→ Exercise prompt:
Images in the records should be skipped while the rest is transcribed verbatim.

(Stored items)
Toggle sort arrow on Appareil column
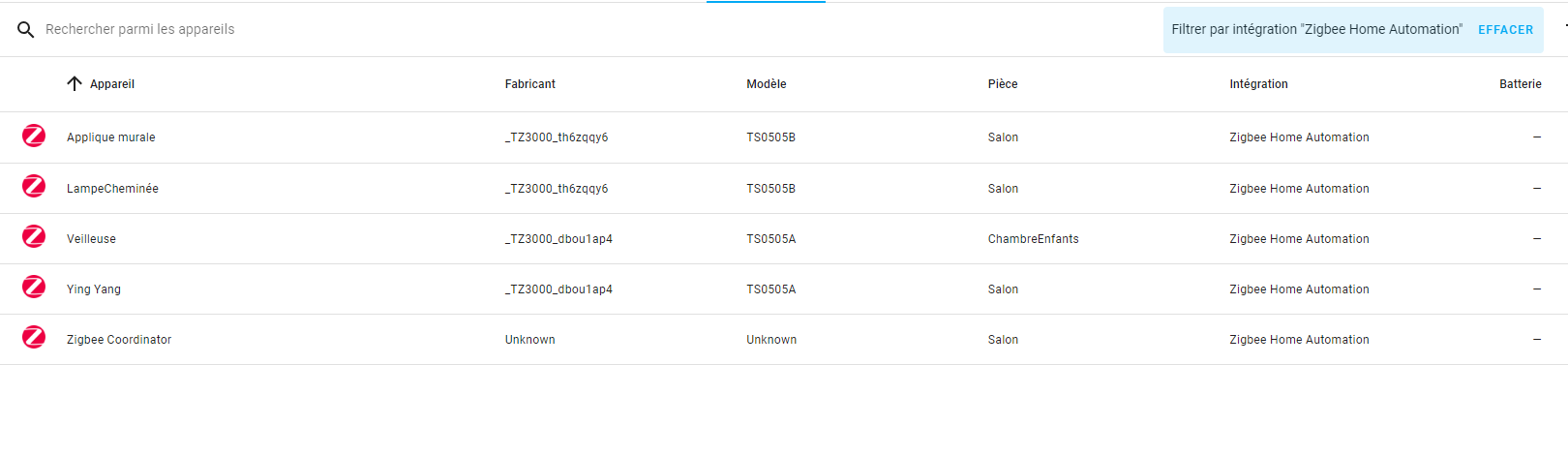(x=75, y=83)
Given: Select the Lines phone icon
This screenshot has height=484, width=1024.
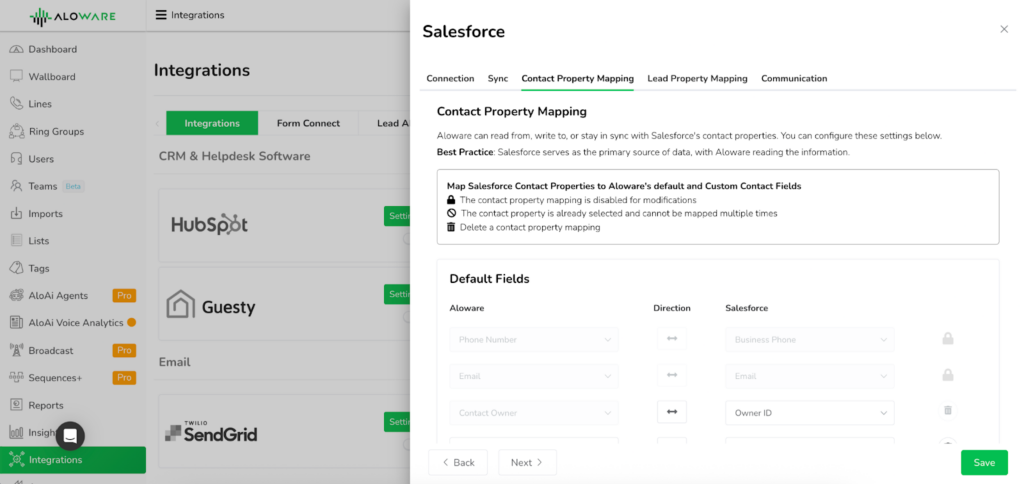Looking at the screenshot, I should 17,104.
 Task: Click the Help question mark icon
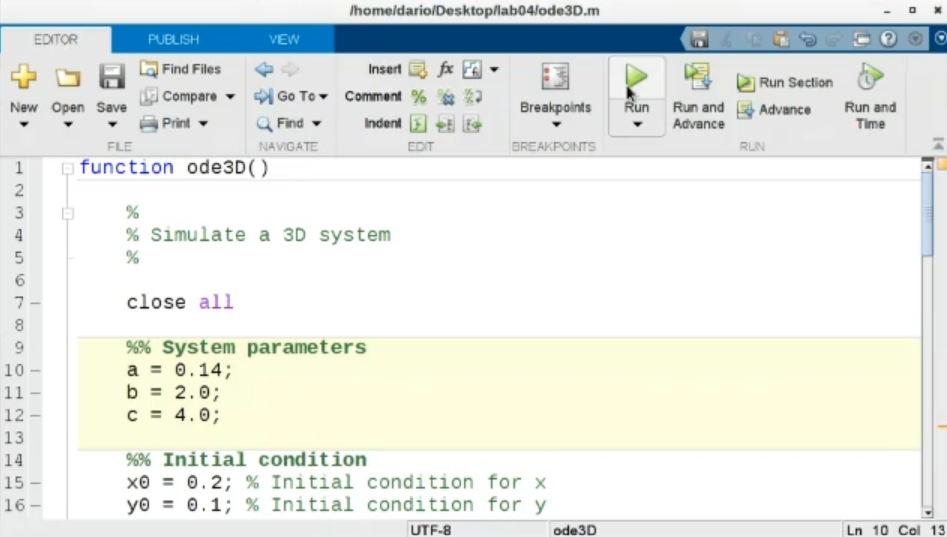[x=888, y=39]
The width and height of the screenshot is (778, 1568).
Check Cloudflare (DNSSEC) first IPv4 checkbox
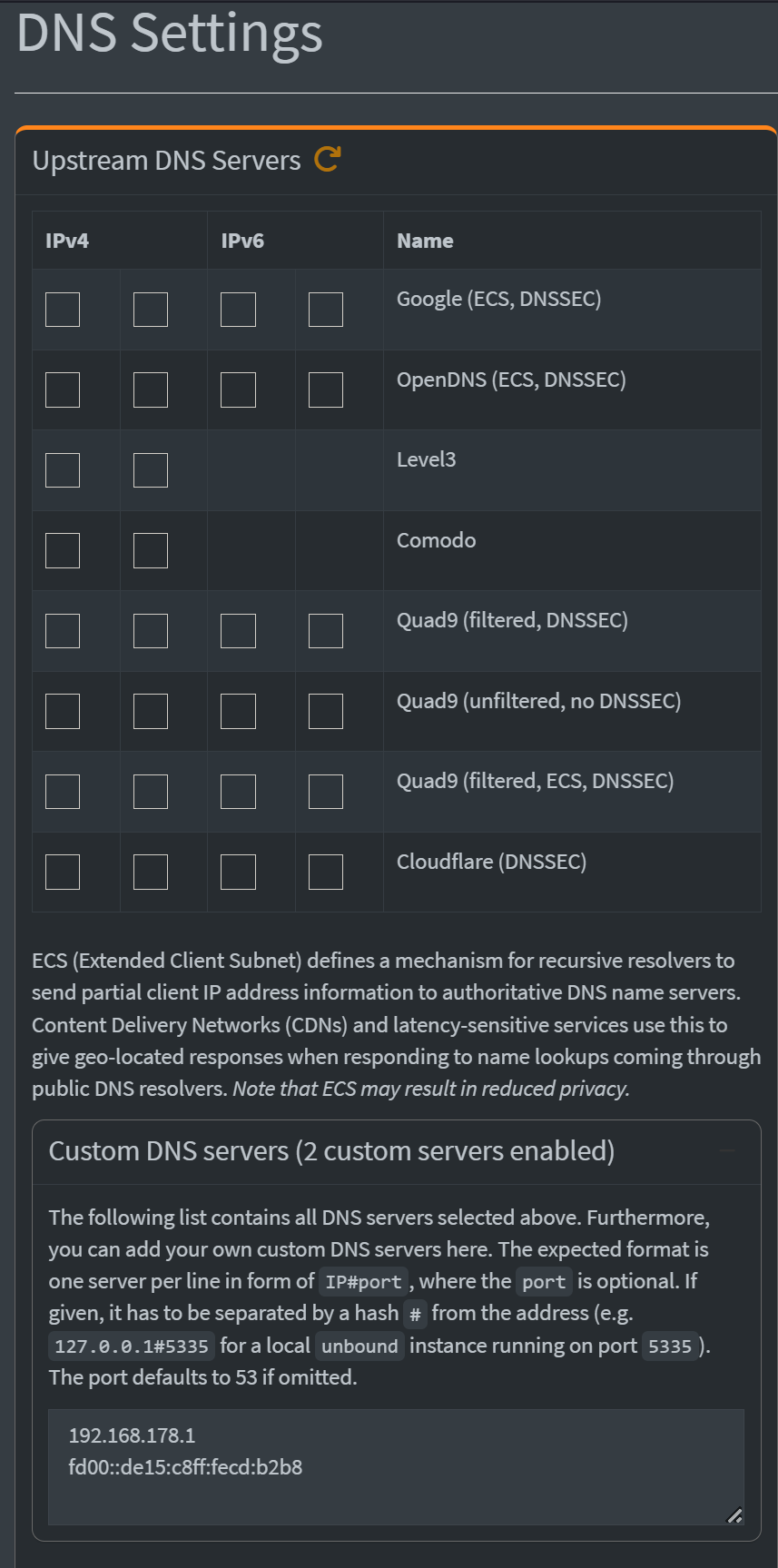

→ Answer for this exercise:
Toggle sort arrow on Appareil column
(x=75, y=83)
Given: Select the Lines phone icon
This screenshot has height=484, width=1024.
Looking at the screenshot, I should 17,104.
 Task: Click the Help question mark icon
[x=888, y=39]
The width and height of the screenshot is (778, 1568).
Check Cloudflare (DNSSEC) first IPv4 checkbox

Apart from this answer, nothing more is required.